Виллем Элсхот - Избранное
На этот раз отсутствие Боормана длилось не месяц, как обычно, а куда меньше: он приехал в город через две недели. «Надо поговорить», — гласила его открытка. Я приготовился снова выслушать оду в честь Марты, а затем, думал я, мы прогуляемся по улицам нашей столицы, присматриваясь к только что отстроенным зданиям, где, возможно, есть чем поживиться, однако мысли Боормана, судя по всему, были заняты одной госпожой Лауверэйсен. Казалось, его связывали с ней незримые нити, но, пытаясь их разорвать, он лишь запутывался в них все больше и больше, хоть и делал вид, что ничего особенного не происходит.
— Да, Лаарманс, ногу ей оттяпали, — проговорил он, только теперь отзываясь на мои слова двухнедельной давности.
Казалось, он все время таскал за собой эту ногу и приехал в Брюссель лишь затем, чтобы сбагрить ее мне.
— Может ли быть какая-нибудь связь между продажей сотни тысяч экземпляров и потерей ноги? — неожиданно спросил он. При этом он покраснел и начал хихикать.

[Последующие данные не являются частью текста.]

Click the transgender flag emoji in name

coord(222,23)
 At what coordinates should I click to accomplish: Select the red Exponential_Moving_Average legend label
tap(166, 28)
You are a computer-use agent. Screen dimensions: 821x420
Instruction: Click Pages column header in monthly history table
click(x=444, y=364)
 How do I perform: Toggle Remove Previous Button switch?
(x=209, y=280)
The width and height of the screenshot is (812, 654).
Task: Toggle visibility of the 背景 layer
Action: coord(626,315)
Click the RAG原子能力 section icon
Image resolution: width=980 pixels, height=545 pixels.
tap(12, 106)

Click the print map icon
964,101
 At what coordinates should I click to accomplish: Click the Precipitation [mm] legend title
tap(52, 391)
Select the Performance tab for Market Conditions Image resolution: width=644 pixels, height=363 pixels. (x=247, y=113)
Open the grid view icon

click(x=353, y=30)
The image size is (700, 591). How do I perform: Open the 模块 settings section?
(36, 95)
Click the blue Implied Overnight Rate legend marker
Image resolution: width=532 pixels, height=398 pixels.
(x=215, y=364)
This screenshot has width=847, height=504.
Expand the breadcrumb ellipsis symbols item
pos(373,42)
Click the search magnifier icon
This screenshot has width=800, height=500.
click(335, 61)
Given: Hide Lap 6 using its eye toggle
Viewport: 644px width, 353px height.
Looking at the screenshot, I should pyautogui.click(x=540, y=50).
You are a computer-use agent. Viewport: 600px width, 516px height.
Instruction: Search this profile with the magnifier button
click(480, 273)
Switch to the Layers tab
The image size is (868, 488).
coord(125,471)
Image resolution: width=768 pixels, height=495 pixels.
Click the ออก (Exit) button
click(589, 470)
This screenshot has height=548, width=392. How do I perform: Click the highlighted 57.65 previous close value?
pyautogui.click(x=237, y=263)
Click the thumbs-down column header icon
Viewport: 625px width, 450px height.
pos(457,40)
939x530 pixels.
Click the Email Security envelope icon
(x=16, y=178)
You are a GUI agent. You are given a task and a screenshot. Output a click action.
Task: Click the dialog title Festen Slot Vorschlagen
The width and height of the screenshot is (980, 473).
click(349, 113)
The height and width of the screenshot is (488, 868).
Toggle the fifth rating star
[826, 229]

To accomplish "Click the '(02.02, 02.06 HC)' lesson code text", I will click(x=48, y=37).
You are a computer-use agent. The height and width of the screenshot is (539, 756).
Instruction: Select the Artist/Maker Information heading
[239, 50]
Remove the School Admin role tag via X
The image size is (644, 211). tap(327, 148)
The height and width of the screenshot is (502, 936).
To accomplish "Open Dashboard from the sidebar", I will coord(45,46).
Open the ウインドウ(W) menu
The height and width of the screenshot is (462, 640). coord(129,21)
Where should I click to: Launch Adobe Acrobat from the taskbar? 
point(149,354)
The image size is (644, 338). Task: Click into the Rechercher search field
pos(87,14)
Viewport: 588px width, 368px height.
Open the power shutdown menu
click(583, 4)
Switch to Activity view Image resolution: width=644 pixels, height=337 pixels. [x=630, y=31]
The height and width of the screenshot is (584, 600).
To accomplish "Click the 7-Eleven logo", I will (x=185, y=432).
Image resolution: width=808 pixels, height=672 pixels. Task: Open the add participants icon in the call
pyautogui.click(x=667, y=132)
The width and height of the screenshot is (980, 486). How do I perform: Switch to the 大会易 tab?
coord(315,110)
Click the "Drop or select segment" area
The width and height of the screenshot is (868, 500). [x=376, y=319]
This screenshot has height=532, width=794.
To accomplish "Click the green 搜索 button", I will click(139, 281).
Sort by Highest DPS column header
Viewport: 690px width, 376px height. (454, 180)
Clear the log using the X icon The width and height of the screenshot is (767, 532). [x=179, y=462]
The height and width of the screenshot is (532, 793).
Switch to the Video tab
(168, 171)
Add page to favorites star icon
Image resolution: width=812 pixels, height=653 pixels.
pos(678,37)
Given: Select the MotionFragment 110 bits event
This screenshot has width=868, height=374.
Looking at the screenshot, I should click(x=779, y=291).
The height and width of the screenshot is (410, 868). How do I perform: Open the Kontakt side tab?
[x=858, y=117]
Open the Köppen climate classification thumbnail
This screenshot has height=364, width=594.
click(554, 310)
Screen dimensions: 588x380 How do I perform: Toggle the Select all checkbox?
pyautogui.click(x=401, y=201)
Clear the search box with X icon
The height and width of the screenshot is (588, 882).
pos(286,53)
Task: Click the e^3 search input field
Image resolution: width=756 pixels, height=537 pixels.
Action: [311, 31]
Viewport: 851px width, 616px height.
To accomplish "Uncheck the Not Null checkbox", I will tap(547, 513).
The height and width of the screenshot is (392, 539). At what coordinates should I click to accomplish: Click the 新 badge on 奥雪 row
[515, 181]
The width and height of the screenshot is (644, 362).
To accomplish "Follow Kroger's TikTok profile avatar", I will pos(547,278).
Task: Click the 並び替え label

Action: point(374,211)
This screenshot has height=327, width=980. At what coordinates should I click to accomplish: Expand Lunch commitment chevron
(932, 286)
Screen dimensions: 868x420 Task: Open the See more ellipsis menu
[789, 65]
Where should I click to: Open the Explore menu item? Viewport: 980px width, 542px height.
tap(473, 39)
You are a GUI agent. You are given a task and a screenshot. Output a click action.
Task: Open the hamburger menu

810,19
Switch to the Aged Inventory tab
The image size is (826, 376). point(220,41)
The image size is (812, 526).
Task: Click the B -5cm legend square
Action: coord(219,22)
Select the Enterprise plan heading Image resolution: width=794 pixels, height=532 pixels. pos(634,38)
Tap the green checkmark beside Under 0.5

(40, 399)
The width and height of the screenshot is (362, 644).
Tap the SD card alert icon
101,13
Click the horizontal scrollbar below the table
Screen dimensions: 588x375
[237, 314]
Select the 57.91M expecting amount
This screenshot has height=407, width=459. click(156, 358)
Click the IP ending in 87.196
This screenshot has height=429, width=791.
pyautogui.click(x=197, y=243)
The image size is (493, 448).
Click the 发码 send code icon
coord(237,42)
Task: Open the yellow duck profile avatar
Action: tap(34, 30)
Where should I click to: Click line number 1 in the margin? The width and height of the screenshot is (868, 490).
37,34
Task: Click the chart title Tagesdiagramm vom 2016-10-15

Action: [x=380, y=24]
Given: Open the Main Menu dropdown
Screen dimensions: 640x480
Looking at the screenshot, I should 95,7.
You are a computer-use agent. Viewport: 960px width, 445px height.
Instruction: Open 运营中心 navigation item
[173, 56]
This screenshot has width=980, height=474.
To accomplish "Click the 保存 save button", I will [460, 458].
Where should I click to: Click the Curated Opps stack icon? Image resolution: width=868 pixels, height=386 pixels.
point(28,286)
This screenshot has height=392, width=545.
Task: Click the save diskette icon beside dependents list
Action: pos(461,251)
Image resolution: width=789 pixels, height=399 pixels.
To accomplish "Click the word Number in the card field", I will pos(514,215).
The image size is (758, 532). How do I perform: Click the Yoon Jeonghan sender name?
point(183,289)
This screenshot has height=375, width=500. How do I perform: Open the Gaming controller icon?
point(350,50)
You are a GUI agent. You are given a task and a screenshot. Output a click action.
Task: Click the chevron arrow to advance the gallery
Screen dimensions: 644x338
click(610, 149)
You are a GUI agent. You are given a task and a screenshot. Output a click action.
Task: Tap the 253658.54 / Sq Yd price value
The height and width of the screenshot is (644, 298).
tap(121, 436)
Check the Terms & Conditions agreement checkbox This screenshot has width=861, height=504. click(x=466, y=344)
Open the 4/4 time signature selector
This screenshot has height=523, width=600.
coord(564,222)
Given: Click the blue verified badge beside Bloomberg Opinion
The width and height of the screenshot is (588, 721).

Я чувствовал, что смеется он не от веселья, а лишь потому, что не мог задать такой вопрос без смеха, пока у него не достало мужества признаться, что он начал верить в эту чудовищную возможность. С ним явно творилось что-то неладное. Во власти душевного смятения он ощупью искал выход из тупика.
Я широко раскрыл глаза.
— Но послушайте, господин Боорман, — начал я успокаивать его точно так же, как в тот раз, когда речь зашла о поездке по Рейну. — Ведь между двумя этими… явлениями может быть не больше связи, чем, скажем, между периодическими сменами наших министерств и столь же периодическими землетрясениями в Перу. Как вообще такая мысль могла прийти вам на ум?
Тут я в свою очередь начал преувеличенно весело хохотать, а потом мы еще какое-то время сидели друг против друга и скалили зубы, но при этом ни один из нас не осмеливался заглянуть себе в душу.
Когда он снова заговорил, оказалось, что, несмотря на наш смех, призрак ноги по-прежнему маячил перед ним.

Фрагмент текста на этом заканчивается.